Exercise prompt:
Should the word "Design" occur in a line of the records, copy that line.
*** Opening of Data records ***
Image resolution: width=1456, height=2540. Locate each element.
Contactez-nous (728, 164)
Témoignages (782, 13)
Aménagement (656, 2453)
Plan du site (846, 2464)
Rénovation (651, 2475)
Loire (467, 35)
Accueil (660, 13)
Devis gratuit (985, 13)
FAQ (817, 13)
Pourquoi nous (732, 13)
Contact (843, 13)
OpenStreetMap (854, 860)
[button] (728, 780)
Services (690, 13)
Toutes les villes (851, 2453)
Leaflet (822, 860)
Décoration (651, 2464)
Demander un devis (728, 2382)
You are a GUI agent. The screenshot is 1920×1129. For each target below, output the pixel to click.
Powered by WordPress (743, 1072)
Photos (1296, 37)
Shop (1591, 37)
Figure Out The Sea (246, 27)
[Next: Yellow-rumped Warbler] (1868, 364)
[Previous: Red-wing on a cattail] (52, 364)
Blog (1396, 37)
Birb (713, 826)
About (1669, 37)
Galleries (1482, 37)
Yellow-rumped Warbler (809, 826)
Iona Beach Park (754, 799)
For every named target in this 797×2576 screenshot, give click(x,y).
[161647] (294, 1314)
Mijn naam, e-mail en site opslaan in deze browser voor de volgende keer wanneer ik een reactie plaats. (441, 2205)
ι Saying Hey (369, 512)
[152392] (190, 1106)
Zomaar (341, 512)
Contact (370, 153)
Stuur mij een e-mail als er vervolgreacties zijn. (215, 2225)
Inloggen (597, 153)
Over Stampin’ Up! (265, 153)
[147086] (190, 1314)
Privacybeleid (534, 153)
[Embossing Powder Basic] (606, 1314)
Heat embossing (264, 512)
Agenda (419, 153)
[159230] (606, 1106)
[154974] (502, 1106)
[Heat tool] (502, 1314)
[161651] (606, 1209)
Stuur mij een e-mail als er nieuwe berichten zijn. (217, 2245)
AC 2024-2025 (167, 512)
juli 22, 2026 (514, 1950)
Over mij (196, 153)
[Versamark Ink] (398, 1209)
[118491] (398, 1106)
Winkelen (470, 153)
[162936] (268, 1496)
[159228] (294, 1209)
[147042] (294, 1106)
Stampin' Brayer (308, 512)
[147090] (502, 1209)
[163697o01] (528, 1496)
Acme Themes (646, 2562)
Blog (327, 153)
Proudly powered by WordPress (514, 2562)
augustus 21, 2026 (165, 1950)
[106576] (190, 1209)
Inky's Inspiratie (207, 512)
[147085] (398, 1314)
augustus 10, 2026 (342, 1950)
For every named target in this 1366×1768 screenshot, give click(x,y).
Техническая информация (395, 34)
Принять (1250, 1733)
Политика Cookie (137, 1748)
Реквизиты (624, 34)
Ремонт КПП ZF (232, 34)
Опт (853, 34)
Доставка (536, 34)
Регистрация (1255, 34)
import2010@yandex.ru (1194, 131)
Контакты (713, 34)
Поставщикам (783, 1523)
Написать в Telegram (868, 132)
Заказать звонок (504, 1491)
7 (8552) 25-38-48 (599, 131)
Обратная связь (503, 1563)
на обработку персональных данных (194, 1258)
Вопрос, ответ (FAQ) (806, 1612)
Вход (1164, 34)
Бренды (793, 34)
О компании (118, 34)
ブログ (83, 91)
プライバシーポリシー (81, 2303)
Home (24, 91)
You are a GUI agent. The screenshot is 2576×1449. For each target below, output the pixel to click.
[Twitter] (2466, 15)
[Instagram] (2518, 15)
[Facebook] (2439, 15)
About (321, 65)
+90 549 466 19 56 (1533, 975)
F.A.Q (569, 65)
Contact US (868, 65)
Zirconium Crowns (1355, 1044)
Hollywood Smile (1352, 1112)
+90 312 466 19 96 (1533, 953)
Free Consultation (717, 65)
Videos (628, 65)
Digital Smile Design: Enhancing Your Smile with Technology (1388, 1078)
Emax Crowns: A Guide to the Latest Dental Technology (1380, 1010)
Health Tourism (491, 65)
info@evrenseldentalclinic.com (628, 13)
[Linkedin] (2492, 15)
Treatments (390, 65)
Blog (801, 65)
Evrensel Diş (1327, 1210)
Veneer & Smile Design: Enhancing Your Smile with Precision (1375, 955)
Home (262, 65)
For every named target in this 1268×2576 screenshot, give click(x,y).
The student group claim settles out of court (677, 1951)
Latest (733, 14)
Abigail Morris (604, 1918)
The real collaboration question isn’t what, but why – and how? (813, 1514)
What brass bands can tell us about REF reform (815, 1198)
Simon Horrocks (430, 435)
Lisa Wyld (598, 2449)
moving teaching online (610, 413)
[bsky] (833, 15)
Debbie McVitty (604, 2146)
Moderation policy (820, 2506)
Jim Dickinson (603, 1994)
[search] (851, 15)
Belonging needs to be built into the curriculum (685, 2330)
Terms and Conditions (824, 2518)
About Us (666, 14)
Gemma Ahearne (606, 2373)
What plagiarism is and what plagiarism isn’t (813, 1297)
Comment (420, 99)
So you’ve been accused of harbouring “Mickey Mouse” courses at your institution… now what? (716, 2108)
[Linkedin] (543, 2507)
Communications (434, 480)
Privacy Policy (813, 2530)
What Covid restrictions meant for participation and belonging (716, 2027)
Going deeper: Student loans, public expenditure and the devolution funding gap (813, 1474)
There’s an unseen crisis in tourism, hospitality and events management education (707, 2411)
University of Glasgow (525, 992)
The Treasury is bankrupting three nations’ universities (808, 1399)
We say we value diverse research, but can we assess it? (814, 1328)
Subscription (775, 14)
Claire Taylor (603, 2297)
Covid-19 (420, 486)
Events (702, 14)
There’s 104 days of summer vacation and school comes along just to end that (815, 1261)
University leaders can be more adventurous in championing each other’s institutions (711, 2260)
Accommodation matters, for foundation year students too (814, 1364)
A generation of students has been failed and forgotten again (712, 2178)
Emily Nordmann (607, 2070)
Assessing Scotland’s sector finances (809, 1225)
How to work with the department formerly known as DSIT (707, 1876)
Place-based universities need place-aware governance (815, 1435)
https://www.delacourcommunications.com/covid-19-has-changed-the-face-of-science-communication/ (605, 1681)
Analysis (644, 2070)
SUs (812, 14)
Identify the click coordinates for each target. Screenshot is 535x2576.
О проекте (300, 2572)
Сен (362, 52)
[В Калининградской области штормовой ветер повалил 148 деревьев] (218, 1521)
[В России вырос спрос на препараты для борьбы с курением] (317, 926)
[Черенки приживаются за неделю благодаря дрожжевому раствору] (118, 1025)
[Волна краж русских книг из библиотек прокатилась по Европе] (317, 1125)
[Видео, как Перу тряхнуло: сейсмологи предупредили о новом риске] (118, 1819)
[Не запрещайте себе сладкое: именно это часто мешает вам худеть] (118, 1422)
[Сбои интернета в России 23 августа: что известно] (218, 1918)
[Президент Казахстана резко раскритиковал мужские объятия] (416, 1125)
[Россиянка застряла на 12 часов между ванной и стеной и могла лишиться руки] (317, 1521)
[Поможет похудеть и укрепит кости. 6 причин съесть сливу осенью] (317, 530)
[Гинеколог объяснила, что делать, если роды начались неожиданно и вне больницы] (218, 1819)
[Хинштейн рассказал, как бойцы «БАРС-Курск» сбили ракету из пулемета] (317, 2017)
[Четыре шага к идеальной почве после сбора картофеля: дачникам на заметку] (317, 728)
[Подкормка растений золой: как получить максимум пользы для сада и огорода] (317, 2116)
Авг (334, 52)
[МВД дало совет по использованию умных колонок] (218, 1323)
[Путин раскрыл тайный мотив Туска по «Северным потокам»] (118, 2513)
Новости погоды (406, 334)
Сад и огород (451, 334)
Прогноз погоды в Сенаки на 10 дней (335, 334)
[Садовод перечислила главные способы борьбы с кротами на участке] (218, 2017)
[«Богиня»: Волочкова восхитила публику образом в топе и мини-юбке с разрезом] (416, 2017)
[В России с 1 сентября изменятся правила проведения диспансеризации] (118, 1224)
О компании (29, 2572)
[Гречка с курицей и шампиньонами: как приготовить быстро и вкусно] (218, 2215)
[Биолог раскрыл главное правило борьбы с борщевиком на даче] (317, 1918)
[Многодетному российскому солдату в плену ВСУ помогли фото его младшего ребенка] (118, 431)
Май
*** Close of Data records ***
Exercise result:
Digital Smile Design: Enhancing Your Smile with Technology (1388, 1078)
Veneer & Smile Design: Enhancing Your Smile with Precision (1375, 955)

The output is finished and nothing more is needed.